◆ **Task brief**
Every single entry must be reproduced precisely.

◆ **Data to process**
☆ ☆ ☆ ☆

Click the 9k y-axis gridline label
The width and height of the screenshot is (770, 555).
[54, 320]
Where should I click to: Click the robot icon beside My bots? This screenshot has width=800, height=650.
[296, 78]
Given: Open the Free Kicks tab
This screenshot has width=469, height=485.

☆ ☆ ☆ ☆

◆ **Result**
Click the 9k y-axis gridline label
The width and height of the screenshot is (770, 555).
[54, 320]
Where should I click to: Click the robot icon beside My bots? This screenshot has width=800, height=650.
[296, 78]
Given: Open the Free Kicks tab
This screenshot has width=469, height=485.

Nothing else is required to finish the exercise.